Here’s an example of how to index data:

from genkit.ai import Document, Genkit # Import Genkit and Document
from genkit.types import TextPart
from google.cloud import firestore # Import firestore

# Assuming 'ai' is configured with VertexAI and FirestoreVectorStore plugins
# Assuming 'firestore_client' is an initialized firestore.Client() instance

async def index_documents(documents: list[str], collection_name: str):
    """Indexes the documents in Firestore."""
    genkit_documents = [Document(content=[TextPart(text=doc)]) for doc in documents]
    # Ensure the embedder name matches the one configured in Genkit
    embed_response = await ai.embed(embedder='vertexai/text-embedding-004', content=genkit_documents) # Use 'content' parameter
    embeddings = [emb.embedding for emb in embed_response.embeddings]

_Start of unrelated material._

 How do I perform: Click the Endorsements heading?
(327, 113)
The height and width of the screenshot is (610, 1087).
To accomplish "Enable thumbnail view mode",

    for i, document_text in enumerate(documents):
        doc_id = f'doc-{i + 1}'
        embedding = embeddings[i]

        doc_ref = firestore_client.collection(collection_name).document(doc_id)
        result = doc_ref.set({
            'text': document_text,
            'embedding': embedding, # Ensure this field name matches 'vector_field' in config
            'metadata': f'metadata for doc {i + 1}',
        })
        print(f"Indexed document {doc_id}") # Optional: print progress

# Example Usage
# documents = [
#     "This is document one.",
#     "This is document two.",
#     "This is document three.",
# ]
# import asyncio
# asyncio.run(index_documents(documents, 'my_collection')) # Replace 'my_collection' with your actual collection name

Creating a Firestore Index

To enable vector similarity search you will need to configure the index in your Firestore database. Use the following command:

gcloud firestore indexes composite create \
  --project=<YOUR_FIREBASE_PROJECT_ID> \
  --collection-group=<YOUR_COLLECTION_NAME> \
  --query-scope=COLLECTION \
  --field-config=vector-config='{"dimension":<YOUR_DIMENSION_COUNT>,"flat": {}}',field-path=<YOUR_VECTOR_FIELD>

Replace <YOUR_FIREBASE_PROJECT_ID> with the ID of your Firebase project.
Replace <YOUR_COLLECTION_NAME> with the name of your Firestore collection (e.g., my_collection).
Replace <YOUR_DIMENSION_COUNT> with the correct dimension for your embedding model. Common values are:
- 768 for text-embedding-004 (Vertex AI)
Replace <YOUR_VECTOR_FIELD> with the name of the field containing vector embeddings (e.g., embedding).